(WHAT IS NEEDED):
Copy the rows below word for word, starting with the line that contains "This screenshot has height=962, width=1909." and continuing through the final line of the rows, both included.

[Extracted records]
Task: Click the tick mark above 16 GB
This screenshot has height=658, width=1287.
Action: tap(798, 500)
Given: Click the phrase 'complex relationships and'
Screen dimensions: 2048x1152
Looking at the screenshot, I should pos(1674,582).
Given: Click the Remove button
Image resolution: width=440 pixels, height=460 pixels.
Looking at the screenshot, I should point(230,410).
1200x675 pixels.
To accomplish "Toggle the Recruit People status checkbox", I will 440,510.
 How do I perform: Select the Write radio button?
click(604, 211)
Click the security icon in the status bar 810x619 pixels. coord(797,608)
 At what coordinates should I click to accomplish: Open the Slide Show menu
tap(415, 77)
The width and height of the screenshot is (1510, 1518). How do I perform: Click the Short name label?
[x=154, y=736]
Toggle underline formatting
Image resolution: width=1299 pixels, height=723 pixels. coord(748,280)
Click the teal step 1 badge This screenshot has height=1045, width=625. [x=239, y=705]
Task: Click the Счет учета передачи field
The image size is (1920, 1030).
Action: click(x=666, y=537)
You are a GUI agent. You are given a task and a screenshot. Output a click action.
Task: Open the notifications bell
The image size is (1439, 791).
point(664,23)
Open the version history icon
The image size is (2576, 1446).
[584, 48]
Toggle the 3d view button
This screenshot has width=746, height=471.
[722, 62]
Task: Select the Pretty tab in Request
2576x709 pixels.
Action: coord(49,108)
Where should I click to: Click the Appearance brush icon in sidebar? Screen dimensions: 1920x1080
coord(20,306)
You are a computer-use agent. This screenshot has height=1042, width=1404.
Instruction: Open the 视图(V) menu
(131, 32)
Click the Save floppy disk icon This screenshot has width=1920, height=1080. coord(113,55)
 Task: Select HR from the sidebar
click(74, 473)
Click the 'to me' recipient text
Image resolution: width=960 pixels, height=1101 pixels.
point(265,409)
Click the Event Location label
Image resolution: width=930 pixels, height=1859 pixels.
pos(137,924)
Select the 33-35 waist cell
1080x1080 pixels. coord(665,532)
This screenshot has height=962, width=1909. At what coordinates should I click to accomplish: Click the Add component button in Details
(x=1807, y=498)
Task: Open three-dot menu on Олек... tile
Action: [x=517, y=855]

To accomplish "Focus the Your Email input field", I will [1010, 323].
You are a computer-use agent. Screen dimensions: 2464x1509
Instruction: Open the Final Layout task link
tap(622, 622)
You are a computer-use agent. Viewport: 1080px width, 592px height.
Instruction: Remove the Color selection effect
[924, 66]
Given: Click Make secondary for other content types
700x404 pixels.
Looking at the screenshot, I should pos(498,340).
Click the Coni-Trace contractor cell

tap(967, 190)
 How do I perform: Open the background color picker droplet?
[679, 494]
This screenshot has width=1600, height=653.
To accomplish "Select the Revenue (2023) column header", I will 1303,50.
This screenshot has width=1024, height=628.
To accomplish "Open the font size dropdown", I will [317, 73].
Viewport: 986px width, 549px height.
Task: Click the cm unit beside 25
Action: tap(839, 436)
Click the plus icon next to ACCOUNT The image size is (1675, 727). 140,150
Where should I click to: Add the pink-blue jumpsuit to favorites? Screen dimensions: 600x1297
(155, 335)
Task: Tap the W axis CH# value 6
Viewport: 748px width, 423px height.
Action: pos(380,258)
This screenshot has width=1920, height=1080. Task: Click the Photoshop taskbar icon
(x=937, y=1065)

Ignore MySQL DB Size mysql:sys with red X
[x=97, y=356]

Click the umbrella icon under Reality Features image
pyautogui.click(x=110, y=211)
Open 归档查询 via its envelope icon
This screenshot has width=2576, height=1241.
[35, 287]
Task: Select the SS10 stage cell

(WRITTEN REPLY):
This screenshot has height=962, width=1909. At what coordinates should I click to accomplish: Click the Add component button in Details
(x=1807, y=498)
Task: Open three-dot menu on Олек... tile
Action: [x=517, y=855]

To accomplish "Focus the Your Email input field", I will [1010, 323].
You are a computer-use agent. Screen dimensions: 2464x1509
Instruction: Open the Final Layout task link
tap(622, 622)
You are a computer-use agent. Viewport: 1080px width, 592px height.
Instruction: Remove the Color selection effect
[924, 66]
Given: Click Make secondary for other content types
700x404 pixels.
Looking at the screenshot, I should pos(498,340).
Click the Coni-Trace contractor cell

tap(967, 190)
 How do I perform: Open the background color picker droplet?
[679, 494]
This screenshot has width=1600, height=653.
To accomplish "Select the Revenue (2023) column header", I will 1303,50.
This screenshot has width=1024, height=628.
To accomplish "Open the font size dropdown", I will [317, 73].
Viewport: 986px width, 549px height.
Task: Click the cm unit beside 25
Action: tap(839, 436)
Click the plus icon next to ACCOUNT The image size is (1675, 727). 140,150
Where should I click to: Add the pink-blue jumpsuit to favorites? Screen dimensions: 600x1297
(155, 335)
Task: Tap the W axis CH# value 6
Viewport: 748px width, 423px height.
Action: pos(380,258)
This screenshot has width=1920, height=1080. Task: Click the Photoshop taskbar icon
(x=937, y=1065)

Ignore MySQL DB Size mysql:sys with red X
[x=97, y=356]

Click the umbrella icon under Reality Features image
pyautogui.click(x=110, y=211)
Open 归档查询 via its envelope icon
This screenshot has width=2576, height=1241.
[35, 287]
Task: Select the SS10 stage cell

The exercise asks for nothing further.